Report the lines of the material that carry the string "Expand".

.....

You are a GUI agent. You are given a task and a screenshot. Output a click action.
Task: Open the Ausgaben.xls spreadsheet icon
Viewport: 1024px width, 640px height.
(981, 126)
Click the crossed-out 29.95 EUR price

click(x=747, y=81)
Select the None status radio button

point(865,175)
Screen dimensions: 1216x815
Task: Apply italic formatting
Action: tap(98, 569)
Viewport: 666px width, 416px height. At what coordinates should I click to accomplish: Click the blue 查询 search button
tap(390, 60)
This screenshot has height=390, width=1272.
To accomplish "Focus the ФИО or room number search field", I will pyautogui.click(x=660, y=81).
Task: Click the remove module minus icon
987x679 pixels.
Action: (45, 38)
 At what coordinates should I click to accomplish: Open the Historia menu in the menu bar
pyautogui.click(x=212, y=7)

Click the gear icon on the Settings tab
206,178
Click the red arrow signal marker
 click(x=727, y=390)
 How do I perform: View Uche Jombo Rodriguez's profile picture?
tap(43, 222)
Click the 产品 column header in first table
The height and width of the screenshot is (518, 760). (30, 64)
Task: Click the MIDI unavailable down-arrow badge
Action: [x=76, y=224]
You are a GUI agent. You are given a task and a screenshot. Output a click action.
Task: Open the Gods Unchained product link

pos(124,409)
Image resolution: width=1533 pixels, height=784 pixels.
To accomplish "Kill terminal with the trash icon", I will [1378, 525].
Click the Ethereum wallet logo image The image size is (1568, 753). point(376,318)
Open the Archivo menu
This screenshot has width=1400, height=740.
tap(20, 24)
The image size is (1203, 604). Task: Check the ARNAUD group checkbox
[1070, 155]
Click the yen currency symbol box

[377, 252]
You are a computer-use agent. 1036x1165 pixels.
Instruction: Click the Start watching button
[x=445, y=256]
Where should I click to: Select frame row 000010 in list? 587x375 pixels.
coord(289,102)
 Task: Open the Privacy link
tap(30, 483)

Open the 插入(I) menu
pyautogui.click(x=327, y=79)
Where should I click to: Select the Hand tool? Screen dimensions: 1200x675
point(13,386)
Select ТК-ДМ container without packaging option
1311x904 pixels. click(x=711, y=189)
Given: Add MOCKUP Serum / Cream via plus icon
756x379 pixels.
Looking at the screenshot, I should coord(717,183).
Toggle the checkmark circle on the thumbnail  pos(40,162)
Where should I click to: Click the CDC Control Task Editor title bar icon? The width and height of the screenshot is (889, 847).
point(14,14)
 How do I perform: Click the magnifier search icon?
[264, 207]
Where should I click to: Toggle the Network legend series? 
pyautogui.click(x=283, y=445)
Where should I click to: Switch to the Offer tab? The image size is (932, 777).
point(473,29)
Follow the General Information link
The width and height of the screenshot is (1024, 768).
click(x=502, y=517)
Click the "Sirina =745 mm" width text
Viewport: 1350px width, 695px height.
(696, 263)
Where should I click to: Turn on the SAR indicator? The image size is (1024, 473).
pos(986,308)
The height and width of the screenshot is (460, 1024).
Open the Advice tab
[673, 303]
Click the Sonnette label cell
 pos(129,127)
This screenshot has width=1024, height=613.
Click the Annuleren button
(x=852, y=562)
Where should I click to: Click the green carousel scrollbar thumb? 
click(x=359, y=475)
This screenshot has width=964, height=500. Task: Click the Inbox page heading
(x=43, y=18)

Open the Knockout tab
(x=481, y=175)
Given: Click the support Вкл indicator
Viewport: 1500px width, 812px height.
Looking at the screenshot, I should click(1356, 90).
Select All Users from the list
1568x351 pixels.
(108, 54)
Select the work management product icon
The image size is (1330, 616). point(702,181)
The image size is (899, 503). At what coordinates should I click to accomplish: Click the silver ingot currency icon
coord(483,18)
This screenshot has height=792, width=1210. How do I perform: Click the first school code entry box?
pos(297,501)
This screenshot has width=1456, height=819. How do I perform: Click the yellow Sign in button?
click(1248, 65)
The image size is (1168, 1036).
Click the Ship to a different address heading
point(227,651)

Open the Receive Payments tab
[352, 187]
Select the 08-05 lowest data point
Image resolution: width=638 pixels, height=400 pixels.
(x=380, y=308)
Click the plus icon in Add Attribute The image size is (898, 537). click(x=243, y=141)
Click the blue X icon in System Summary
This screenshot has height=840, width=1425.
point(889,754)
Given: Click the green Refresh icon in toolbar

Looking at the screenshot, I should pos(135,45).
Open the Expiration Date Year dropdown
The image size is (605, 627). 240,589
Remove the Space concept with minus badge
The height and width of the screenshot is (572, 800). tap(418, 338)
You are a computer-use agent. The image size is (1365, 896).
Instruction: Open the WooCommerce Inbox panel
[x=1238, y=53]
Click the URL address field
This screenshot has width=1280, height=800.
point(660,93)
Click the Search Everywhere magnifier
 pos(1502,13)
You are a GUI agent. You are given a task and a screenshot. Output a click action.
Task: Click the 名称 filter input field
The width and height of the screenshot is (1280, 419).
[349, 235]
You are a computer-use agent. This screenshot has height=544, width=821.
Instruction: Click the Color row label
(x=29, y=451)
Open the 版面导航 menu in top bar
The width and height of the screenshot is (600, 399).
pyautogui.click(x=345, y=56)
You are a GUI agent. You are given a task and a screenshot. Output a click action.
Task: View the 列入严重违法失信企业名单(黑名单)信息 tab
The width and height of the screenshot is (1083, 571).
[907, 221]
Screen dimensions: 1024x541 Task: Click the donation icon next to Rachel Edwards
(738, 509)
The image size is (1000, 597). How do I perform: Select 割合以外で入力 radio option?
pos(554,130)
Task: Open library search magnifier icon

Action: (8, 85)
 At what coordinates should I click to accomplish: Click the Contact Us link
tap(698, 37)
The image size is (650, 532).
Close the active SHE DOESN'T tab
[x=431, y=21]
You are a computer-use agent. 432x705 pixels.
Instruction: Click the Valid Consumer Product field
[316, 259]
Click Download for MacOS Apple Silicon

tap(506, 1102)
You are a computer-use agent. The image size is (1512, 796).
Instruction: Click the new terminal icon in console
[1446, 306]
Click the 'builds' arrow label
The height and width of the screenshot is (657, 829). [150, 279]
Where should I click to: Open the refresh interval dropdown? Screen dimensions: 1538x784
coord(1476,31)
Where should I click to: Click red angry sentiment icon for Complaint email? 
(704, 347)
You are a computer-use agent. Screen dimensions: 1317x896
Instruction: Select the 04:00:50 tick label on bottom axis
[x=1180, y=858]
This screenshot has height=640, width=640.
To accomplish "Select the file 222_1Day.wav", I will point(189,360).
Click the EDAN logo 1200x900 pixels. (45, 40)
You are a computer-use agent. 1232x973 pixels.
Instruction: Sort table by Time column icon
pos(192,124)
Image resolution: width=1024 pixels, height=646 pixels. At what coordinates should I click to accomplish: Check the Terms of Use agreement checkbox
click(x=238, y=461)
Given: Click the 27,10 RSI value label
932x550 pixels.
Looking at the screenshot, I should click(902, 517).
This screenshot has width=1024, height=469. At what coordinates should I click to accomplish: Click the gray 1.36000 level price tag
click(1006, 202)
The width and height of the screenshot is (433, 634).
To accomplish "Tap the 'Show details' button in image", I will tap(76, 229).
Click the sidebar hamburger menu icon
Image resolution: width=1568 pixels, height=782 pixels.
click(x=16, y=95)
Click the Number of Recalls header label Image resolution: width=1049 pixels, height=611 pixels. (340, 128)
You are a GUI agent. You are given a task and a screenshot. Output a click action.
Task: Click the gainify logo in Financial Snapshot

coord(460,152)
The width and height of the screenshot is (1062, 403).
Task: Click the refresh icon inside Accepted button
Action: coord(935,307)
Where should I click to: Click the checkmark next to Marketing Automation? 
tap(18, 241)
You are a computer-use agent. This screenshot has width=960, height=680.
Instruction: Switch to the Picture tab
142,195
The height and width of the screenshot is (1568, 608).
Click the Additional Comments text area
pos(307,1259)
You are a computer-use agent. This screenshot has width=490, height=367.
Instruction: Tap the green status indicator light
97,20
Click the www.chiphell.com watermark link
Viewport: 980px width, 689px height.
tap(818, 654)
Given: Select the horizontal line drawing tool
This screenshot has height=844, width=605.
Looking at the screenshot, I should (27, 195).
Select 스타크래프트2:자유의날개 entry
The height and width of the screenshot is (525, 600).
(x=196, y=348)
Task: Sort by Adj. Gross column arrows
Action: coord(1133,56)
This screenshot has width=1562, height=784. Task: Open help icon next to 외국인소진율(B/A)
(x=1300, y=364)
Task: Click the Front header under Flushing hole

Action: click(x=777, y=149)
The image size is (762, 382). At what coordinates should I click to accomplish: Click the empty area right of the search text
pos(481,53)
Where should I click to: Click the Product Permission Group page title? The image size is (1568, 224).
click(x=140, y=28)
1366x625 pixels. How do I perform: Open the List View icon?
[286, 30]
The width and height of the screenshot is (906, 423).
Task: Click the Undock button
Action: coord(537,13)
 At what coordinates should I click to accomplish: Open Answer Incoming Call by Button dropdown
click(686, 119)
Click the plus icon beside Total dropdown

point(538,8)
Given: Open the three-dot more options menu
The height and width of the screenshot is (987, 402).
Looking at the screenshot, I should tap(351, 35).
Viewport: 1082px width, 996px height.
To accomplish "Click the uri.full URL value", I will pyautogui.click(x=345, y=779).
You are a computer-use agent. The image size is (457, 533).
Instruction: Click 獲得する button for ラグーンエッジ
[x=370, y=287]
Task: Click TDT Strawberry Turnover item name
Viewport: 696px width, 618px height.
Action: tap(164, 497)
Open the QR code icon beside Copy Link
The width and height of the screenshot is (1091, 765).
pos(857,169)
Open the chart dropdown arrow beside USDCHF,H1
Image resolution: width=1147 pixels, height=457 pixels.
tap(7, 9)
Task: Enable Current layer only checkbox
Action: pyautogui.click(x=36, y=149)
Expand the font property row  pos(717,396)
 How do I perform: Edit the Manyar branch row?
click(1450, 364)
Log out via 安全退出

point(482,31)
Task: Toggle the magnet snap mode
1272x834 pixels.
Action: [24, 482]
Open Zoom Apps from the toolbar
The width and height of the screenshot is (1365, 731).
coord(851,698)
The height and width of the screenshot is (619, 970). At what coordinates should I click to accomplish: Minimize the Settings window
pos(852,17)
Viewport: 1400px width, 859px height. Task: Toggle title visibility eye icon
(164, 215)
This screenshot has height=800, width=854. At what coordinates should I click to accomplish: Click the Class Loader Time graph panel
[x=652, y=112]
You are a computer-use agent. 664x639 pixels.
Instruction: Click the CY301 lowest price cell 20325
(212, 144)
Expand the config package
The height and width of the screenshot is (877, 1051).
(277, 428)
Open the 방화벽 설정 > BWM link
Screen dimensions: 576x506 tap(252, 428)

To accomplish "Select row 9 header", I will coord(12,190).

.....

• _RESPONSE AREA_:
Expand the font property row  pos(717,396)
Expand the config package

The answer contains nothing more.